If we criticize it, we should not say it is a simple contradiction between God’s causality and human freedom – that’s too easy – because the levels are different, and there is no possible contradiction on different levels. If you want a contradiction, you can have it only on the same level. If you therefore have two levels, namely the Divine action which is mysterious because it doesn’t fit our categories; and the human action in which freedom and destiny are mixed – then you have the real picture. Don’t think of the Reformers, or of all great theologians, in a one-leveled thinking. Then you come to all these impossible statements which not only contradict each other – and, with a heroic attempt of your mind to destroy itself you say that this is a contra diction which we must accept; but think in terms of two levels, whereby enough mystery is still left, but not a simple logical contradiction, which simply means you use words without meaning. And this should not be done even if you emphasize the paradox: don’t make it into a speaking of words without meaning. You can think in terms of two levels; for example, you can say, “I cannot escape the category of causality when I speak of God’s action, and when I do so I derive everything from God, including my eternal destiny.” This sounds like a mechanical determinism. But this is not what they mean. The two levels, of which the one uses the term “causality” properly, and then posits against it finite freedom – the human level; then the Divine level, where causality is used symbolically, and where everything which brings us to God is derived from God.
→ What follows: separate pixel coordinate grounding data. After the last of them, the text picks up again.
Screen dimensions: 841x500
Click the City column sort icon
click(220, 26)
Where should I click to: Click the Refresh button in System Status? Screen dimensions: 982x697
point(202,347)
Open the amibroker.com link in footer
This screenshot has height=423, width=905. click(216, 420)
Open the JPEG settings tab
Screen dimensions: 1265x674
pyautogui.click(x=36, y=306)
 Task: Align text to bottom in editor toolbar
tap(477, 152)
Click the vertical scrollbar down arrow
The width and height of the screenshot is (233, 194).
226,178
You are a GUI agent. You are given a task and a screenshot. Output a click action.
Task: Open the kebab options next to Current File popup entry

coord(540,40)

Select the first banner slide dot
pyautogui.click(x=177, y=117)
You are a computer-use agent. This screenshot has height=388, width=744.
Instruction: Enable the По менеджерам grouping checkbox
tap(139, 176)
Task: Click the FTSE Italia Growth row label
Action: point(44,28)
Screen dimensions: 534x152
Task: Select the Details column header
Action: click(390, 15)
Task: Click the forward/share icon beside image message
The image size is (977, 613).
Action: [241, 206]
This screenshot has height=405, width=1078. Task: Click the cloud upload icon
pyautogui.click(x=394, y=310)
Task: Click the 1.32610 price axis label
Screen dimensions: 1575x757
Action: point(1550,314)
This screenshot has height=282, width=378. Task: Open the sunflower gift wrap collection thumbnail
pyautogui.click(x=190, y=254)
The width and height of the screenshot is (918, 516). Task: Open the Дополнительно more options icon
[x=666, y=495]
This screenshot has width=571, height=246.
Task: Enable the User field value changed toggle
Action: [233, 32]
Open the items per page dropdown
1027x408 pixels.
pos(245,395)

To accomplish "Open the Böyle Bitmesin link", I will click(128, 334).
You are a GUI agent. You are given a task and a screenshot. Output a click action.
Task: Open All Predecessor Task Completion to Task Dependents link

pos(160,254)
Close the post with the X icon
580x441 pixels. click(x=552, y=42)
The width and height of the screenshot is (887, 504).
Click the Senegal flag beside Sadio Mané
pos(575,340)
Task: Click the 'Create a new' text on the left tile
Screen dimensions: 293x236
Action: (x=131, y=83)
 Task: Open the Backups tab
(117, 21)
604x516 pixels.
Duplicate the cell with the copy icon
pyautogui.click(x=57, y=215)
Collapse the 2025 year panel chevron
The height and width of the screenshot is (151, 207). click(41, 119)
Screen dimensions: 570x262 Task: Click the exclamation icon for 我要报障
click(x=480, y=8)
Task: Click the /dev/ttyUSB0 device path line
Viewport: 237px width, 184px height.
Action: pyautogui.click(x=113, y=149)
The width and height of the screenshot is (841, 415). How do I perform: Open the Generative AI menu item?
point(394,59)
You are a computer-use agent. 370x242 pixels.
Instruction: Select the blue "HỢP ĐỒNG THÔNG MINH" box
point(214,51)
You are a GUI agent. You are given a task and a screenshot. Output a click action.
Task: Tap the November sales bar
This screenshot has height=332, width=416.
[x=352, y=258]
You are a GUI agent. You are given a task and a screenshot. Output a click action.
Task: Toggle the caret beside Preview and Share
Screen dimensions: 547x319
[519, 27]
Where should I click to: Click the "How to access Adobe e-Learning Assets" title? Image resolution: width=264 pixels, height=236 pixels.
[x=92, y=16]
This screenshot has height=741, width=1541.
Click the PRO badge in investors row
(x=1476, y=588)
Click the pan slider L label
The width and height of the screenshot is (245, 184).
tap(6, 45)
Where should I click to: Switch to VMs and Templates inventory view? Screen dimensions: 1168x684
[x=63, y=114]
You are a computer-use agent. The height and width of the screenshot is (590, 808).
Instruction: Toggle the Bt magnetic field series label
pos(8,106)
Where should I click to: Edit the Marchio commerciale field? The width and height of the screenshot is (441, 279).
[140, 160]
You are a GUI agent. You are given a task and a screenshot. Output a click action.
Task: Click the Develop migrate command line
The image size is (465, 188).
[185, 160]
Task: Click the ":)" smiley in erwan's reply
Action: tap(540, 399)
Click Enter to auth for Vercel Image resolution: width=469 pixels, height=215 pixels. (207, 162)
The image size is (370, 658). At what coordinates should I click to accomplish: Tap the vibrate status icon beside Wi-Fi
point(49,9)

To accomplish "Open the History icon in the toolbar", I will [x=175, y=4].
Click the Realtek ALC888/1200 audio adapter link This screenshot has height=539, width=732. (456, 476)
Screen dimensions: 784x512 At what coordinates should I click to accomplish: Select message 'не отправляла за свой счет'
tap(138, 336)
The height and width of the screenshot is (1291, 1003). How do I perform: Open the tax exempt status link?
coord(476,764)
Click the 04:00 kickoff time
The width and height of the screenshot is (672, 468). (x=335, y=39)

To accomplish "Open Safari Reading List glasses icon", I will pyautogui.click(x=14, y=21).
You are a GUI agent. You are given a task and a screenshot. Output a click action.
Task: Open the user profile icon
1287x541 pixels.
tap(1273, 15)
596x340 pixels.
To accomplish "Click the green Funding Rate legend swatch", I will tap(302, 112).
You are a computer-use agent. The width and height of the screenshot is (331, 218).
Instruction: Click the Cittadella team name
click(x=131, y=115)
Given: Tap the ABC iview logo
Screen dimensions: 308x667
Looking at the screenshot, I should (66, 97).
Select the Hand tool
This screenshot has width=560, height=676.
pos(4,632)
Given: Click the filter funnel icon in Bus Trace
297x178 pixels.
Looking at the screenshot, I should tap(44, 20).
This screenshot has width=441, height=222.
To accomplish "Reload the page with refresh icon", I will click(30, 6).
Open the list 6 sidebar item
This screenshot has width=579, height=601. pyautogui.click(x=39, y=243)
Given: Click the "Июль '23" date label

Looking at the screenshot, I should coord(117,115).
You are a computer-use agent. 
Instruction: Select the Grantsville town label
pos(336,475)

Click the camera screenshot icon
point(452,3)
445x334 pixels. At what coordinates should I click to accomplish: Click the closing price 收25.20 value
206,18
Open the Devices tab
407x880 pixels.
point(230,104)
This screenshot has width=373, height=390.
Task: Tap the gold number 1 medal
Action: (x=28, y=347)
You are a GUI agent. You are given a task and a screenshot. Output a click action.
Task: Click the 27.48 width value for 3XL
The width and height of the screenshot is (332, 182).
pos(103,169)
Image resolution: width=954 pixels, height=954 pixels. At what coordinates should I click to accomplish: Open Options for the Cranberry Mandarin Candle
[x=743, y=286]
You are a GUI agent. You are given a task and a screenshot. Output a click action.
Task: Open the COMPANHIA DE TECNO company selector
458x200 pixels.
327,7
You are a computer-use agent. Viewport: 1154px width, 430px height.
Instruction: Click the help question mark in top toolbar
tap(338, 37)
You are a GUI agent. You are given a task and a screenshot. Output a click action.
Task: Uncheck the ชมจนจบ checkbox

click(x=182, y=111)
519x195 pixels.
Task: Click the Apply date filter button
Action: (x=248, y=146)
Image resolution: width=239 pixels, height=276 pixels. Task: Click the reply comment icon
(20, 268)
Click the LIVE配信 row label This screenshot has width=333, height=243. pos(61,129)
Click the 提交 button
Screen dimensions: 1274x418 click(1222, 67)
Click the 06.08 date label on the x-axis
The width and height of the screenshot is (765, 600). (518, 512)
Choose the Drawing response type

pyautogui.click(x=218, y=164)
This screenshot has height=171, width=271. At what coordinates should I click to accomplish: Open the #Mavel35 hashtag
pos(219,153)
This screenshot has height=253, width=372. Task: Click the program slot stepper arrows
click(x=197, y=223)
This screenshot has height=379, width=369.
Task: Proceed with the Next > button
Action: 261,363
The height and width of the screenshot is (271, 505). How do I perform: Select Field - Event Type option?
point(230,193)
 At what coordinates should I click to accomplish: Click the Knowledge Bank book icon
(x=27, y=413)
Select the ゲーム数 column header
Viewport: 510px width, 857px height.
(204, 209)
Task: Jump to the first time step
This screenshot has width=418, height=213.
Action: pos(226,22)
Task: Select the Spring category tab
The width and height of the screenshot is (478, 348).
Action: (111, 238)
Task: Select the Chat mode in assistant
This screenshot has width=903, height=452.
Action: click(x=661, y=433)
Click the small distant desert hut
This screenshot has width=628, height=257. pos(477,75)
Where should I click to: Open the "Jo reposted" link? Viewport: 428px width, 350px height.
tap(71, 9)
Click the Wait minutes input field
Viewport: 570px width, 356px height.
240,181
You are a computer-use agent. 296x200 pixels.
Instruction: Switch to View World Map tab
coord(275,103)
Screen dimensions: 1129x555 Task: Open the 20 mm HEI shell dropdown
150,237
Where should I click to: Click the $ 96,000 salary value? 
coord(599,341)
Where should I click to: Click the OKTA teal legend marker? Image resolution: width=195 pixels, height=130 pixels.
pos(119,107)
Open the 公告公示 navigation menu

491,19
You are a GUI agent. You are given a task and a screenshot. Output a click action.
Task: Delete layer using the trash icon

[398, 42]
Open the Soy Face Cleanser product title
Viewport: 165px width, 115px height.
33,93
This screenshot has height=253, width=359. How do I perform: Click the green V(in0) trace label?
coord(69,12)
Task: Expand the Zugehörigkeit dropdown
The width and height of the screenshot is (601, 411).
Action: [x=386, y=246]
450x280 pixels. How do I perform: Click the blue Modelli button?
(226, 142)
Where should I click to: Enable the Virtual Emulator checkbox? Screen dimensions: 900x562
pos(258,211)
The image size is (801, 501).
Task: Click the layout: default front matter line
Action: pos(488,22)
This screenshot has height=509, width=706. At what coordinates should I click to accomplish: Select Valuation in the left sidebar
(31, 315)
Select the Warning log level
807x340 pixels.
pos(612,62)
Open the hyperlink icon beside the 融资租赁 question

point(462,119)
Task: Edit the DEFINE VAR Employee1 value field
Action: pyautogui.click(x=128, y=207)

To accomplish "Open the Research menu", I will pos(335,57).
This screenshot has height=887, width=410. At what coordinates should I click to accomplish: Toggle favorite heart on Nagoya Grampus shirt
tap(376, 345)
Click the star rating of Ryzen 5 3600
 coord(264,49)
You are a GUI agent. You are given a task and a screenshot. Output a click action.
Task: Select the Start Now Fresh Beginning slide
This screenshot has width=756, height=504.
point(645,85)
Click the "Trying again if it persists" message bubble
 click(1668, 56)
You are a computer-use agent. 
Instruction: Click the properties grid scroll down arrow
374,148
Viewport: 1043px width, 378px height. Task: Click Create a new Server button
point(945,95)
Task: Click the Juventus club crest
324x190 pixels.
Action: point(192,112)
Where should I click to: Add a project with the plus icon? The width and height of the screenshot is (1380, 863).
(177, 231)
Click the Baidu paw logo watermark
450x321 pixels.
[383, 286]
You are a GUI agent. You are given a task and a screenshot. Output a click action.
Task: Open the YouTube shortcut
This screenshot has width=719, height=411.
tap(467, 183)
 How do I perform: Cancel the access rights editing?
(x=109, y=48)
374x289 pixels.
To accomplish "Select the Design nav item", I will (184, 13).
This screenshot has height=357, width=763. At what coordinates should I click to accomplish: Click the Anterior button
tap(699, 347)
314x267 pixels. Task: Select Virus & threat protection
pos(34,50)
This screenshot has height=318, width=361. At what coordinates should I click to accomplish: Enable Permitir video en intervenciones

These two statements must be made. And if you divide them up into two levels, they are not logical contradictions, i.e., meaningless sentences. But never demand of anybody to destroy his own logos, I. e., the Image of God, and to make meaningless statements.
That is not the relationship between God and man.
This gives a problem, of course, for the individual Calvinist, I. e., the question: Is he elected? What gives us the assurance of election? And so the looking for the criteria, the marks, of election starts. And Calvin finds some of them: the first and decisive of course is the inner relationship of God in the act of faith. But there is also the blessing of God, the moral high standing of someone – which are all symptoms.
Now psychologically this brought a situation in which the individual was not able to get certainty except in producing the marks of certainty, namely a moral life and an economic blessing. And this means he tried to become a good bourgeois industrial citizen, and believed that if he were this, then had marks of his predestination. Of course, theology knew that predestination never can be caused by such actions. But if they are there, then you can have certainty. And this was the danger of this theology of the marks of predestination.
It is remarkable how little Calvin has to say about the Divine love. The Divine glory replaces the Divine love. And if he speaks of the Divine love, it is love towards those who are elected. But the universality of the Divine love is denied, and the demonic negation, the split of the world, has in Calvin a kind of eternity, through his doctrine of double predestination. Therefore this is a doctrine which contradicts the doctrine of the Divine love as sustaining everything that is, a doctrine which Dante still knew when he wrote, at the entrance of Hell, in his Divina Comedia., “I also have been created by Divine love.” But if something is created by Divine love, then it is not eternal condemnation.